● Required work: In full and word for word, print the data below.

+++ Supplied material

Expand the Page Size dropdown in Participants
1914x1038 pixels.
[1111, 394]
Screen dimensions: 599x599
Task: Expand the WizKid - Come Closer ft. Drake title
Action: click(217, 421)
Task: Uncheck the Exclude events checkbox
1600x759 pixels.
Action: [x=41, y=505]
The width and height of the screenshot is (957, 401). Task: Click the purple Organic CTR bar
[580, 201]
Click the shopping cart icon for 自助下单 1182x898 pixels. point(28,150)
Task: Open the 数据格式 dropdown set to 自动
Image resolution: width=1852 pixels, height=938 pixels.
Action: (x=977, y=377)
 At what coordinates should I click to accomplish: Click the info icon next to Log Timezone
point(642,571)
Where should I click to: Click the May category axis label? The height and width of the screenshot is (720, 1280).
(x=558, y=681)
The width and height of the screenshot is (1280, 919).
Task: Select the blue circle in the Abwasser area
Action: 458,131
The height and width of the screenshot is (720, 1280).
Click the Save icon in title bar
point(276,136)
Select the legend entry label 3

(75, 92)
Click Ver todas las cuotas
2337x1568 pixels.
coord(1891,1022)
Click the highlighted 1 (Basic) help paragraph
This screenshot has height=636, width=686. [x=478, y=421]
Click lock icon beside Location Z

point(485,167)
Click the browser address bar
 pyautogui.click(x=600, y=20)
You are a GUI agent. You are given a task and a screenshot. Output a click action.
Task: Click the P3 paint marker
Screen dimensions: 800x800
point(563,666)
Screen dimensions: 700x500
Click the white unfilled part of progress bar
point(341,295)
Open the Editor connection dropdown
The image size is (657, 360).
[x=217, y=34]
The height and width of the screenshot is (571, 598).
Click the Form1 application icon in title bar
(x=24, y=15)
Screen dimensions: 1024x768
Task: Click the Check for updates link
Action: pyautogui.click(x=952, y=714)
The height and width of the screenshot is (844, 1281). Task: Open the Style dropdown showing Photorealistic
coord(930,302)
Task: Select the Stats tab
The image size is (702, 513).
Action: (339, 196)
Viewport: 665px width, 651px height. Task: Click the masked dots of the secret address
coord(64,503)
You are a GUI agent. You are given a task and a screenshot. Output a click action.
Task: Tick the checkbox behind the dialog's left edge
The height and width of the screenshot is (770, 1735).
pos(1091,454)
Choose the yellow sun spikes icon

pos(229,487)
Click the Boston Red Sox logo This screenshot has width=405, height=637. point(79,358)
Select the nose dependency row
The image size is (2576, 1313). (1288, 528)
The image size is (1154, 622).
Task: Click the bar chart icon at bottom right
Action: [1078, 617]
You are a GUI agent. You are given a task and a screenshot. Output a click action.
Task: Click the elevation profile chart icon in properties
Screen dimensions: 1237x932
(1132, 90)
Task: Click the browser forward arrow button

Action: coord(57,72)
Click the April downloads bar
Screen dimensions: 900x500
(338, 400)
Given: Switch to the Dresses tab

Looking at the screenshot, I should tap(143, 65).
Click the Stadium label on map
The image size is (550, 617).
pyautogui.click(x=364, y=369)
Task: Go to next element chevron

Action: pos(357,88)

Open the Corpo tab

++++++

● Written reply:
Expand the Page Size dropdown in Participants
1914x1038 pixels.
[1111, 394]
Screen dimensions: 599x599
Task: Expand the WizKid - Come Closer ft. Drake title
Action: click(217, 421)
Task: Uncheck the Exclude events checkbox
1600x759 pixels.
Action: [x=41, y=505]
The width and height of the screenshot is (957, 401). Task: Click the purple Organic CTR bar
[580, 201]
Click the shopping cart icon for 自助下单 1182x898 pixels. point(28,150)
Task: Open the 数据格式 dropdown set to 自动
Image resolution: width=1852 pixels, height=938 pixels.
Action: (x=977, y=377)
 At what coordinates should I click to accomplish: Click the info icon next to Log Timezone
point(642,571)
Where should I click to: Click the May category axis label? The height and width of the screenshot is (720, 1280).
(x=558, y=681)
The width and height of the screenshot is (1280, 919).
Task: Select the blue circle in the Abwasser area
Action: 458,131
The height and width of the screenshot is (720, 1280).
Click the Save icon in title bar
point(276,136)
Select the legend entry label 3

(75, 92)
Click Ver todas las cuotas
2337x1568 pixels.
coord(1891,1022)
Click the highlighted 1 (Basic) help paragraph
This screenshot has height=636, width=686. [x=478, y=421]
Click lock icon beside Location Z

point(485,167)
Click the browser address bar
 pyautogui.click(x=600, y=20)
You are a GUI agent. You are given a task and a screenshot. Output a click action.
Task: Click the P3 paint marker
Screen dimensions: 800x800
point(563,666)
Screen dimensions: 700x500
Click the white unfilled part of progress bar
point(341,295)
Open the Editor connection dropdown
The image size is (657, 360).
[x=217, y=34]
The height and width of the screenshot is (571, 598).
Click the Form1 application icon in title bar
(x=24, y=15)
Screen dimensions: 1024x768
Task: Click the Check for updates link
Action: pyautogui.click(x=952, y=714)
The height and width of the screenshot is (844, 1281). Task: Open the Style dropdown showing Photorealistic
coord(930,302)
Task: Select the Stats tab
The image size is (702, 513).
Action: (339, 196)
Viewport: 665px width, 651px height. Task: Click the masked dots of the secret address
coord(64,503)
You are a GUI agent. You are given a task and a screenshot. Output a click action.
Task: Tick the checkbox behind the dialog's left edge
The height and width of the screenshot is (770, 1735).
pos(1091,454)
Choose the yellow sun spikes icon

pos(229,487)
Click the Boston Red Sox logo This screenshot has width=405, height=637. point(79,358)
Select the nose dependency row
The image size is (2576, 1313). (1288, 528)
The image size is (1154, 622).
Task: Click the bar chart icon at bottom right
Action: [1078, 617]
You are a GUI agent. You are given a task and a screenshot. Output a click action.
Task: Click the elevation profile chart icon in properties
Screen dimensions: 1237x932
(1132, 90)
Task: Click the browser forward arrow button

Action: coord(57,72)
Click the April downloads bar
Screen dimensions: 900x500
(338, 400)
Given: Switch to the Dresses tab

Looking at the screenshot, I should tap(143, 65).
Click the Stadium label on map
The image size is (550, 617).
pyautogui.click(x=364, y=369)
Task: Go to next element chevron

Action: pos(357,88)

Open the Corpo tab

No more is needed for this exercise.